Props to Zooey Deschanel for finally cheering Ben Gibbard up.
On Narrow Stairs, the Death Cab frontman sang songs like “You Could Do Better Than Me” and “Pity and Fear,” filling the album with the sort of articulate, hyper-literate gloominess you might expect from a depressed poetry major.
Codes and Keys, released three years after Narrow Stairs and two years after his marriage to Deschanel, paints a brighter picture.
Gone are the breakup ballads, the odes to lost love, the down-in-the-dumps sentiment that filled most of Death Cab’s earlier work.
Instead, the album offers up a handful of odes to the sunny side of life.
Gibbard alludes to his wife often, referencing her retro charm on “Morning Morning” (“She may be young but she only likes old things/And modern music, it ain’t to her tastes”) and laying out a plan for the rest of their married life with “Doors Unlocked and Open” (“We’ll live in slow motion and be free/with doors unlocked and open”).
Beneath his vocals, more changes are taking place: a move away from guitar-based song arrangements, a stronger emphasis on keyboards, a willingness to explore the electro-acoustic link between Death Cab and the Postal Service, Gibbard’s most famous side-project.

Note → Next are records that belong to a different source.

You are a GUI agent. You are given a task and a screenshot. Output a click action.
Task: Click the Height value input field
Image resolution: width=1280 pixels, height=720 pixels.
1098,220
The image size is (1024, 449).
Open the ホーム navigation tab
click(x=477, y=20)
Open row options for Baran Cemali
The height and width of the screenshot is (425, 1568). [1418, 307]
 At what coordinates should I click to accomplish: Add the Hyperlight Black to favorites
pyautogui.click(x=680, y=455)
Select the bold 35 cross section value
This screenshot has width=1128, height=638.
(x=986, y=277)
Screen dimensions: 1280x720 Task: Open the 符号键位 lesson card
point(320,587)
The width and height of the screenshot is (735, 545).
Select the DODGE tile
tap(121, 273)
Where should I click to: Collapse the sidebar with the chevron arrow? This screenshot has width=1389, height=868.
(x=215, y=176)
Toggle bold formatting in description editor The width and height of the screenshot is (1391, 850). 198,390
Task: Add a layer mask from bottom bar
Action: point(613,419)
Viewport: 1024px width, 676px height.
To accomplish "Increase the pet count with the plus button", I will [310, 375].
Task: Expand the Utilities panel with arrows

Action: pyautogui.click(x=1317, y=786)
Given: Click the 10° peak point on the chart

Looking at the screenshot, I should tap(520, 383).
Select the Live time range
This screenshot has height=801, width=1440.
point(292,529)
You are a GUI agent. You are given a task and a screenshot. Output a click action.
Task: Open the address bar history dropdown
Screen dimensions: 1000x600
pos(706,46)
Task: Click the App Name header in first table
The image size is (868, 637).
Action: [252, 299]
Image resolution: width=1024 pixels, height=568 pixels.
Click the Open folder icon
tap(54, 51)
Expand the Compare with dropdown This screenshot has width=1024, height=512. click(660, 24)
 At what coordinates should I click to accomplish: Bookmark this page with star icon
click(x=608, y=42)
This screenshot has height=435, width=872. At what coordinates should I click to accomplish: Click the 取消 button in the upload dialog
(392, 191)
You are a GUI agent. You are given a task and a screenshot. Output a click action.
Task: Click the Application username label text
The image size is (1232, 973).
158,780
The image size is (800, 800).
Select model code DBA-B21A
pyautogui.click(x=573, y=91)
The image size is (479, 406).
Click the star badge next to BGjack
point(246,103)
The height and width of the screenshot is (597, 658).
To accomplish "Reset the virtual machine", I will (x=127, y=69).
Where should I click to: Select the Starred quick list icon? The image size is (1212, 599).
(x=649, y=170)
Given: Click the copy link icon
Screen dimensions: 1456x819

Codes and Keys still sounds like a Death Cab album, but the guys explore the benefits of the recording studio more than ever before, boosting Jason McGerr’s drums with bits of programmed percussion and scaling back their guitar riffs to sparse, articulate clumps of notes that ring out into the ether.
There’s a new-found emphasis on open space, on electronics, on Kid A-inspired webs of feedback and distortion that are draped behind the songs like ambient backdrops.
It’s not all machines and Eno-esque production -- a simple barroom piano opens up the title track, and “Stay Young, Go Dancing” (whose title would’ve seemed far out of place on any other Death Cab record) begins with an acoustic guitar -- but Codes and Keys certainly emphasizes the “studio” in “studio album,” focusing as much on the music’s presentation as its content.
Luckily, there’s enough genuine melody at the core of these songs to warrant their arrangements.